I can't imagine that the fourth World Championship in five years won by the Yankees could have been as satisfying to a Yankee fan as the first World Championship in Seattle will be for Mariners fans. It'll be a long grind; it already has been. But the payoff will be blissful. It's gotta be.
I don't condone violence in general. But when the meek little kid on the playground who's been the longtime victim of the schoolyard bully hauls off and decks the big coward who's been abusing him, there's something so deeply satisfying in that, something so right, that it seems to redeem the world for a brief moment from the pall of oppression and injustice that hangs over life like a dirty shroud too much of the time. I guess, as Jimmy Breslin observed, most of us are losers. And when another loser wins, we can take a vicarious victory from that, even if it's not quite enough to inspire us to hope in our own chances. Does that make sense? Maybe not. But when Kerri Strug nailed the landing on her gold medal vault in the 1996 Olympics, when she could barely walk on her injured ankle and collapsed after saluting the judges, that still ranks in my heart as one of the greatest sports moments I've ever witnessed. Beating the odds -- there's just something about it.
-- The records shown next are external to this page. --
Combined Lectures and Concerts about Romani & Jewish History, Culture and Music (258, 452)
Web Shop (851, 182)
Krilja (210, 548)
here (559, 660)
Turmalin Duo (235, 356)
Not quite sure why you guys are arguing, but it doesn't seem all that important. Last I checked, Ichiro looks like the same washed up has been for NY as he did here. In fact, his numbers are even worse. I think the Yankees were just honoring him, because they appreciate a great player and are happy to have him on their team for his last season in the MLB, because it is obvious that he can't play anymore. Be nice to one another and try not to be so sensitive. I come into this forum from time to time and I think you and brotherfox are both pretty reasonable. We all have our quirks of over pessimism or over optimism, but no reason to fight over little stuff.
By the way, does anybody remember that poster in here "annoyedbyu" who challenged me to a fight and kept posting videos of himself hitting a home run in some goofy amateur league to show he was an expert? LOL I just thought about that when I thought of dumb posters.
I will say that I admire NY fans for their passion. As you NY guys know baseball's a religion. I grew up in WA... I remember betting my co-workers (Yankees fans) SEA was going to win game 6 of the ALCS in 2000 and tie it up. I had to listen to the rest of the game on the radio while out on run at work. Darn if NYY didn't hit that HR. I had to eat those words needless to say.
When they won the subway series I went to the store at midnight and saw the crowded streets, bars, and parade of cars cruising honking their horns like crazy.
I also went to to see SEA play at old Yankee Stadium sweeping the Yanks. Some of the bleacher creatures were heckling Jeff Nelson, Sasaki Rhoades etc in the bullpen and were so bad they were kicked out of the game. Some of the fans behind me were saying...no big deal we'll take them in the playoffs.
My point is that was those instances are when I was a true SEA fan and that I wanted to see NY loose the pennant or any playoffs to Seattle. While I admired the rivalry between NY and SEA I realized they have a self entitlement attitude that they deserve to win every year.